This week, Mitt Romney said that fixing education “is the civil rights issue of our era. It’s the great challenge of our time.” The statement implies that students are being purposefully and systematically denied an education, and calls to mind the infamous photo of one of the Little Rock Nine, Elizabeth Eckford, as she attempted to enter Little Rock High School and was turned away by the National Guard as Hazel Massery, one of her white peers, screamed at her. This comparison may make for a moving stump speech across political lines, but these flawed platitudes need to stop.

We’ve spent the last decade hearing similar statements from a bipartisan cast of political players. President Obama explicitly invoked Brown v. Board of Education and the Little Rock Nine in his speech to the 2009 NAACP convention. “There’s a reason the story of the civil rights movement was written in our schools,” Obama told the crowd. “It’s because there is no stronger weapon against inequality and no better path to opportunity than an education that can unlock a child’s God-given potential.”


Secretary of Education Arne Duncan has also made the reference innumerable times over the past four years.

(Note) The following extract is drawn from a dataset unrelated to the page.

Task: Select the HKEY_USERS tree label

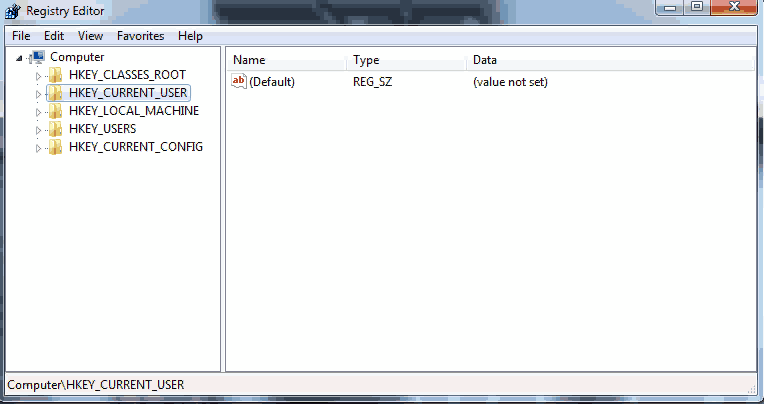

He took to the pages of The Daily Princetonian, Princeton University’s campus paper, to tell students they should take a noble path of service and become teachers because education “has the unique power to transcend differences of class, race, sex and ZIP code” before repeating that common refrain: “education is the civil rights issue of our generation.”

Back in 2009, President Obama and Secretary Duncan even teamed up with former House Speaker Newt Gingrich, New York Mayor Michael Bloomberg and the Rev. Al Sharpton to declare that education reform is the “civil rights issue of the 21st century.” And let’s not forget four years ago in August 2008, when John McCain sat down with pastor Rick Warren at his Saddleback Church Civil Forum for the Presidency and waxed poetic about his support for charter schools, home schooling, and vouchers. “I won’t go any further,” McCain said of his plans for education, “but the point is…it is the civil rights issue of the 21st century.”

So, who is the architect of this school of thought? We might be able to lay the blame on President George W. Bush, architect of the disastrous No Child Left Behind Act. In 2002, on the Saturday before Dr. Martin Luther King Jr.’s birthday, Bush referred to education as “the great civil rights issue of our time.” The rest is history.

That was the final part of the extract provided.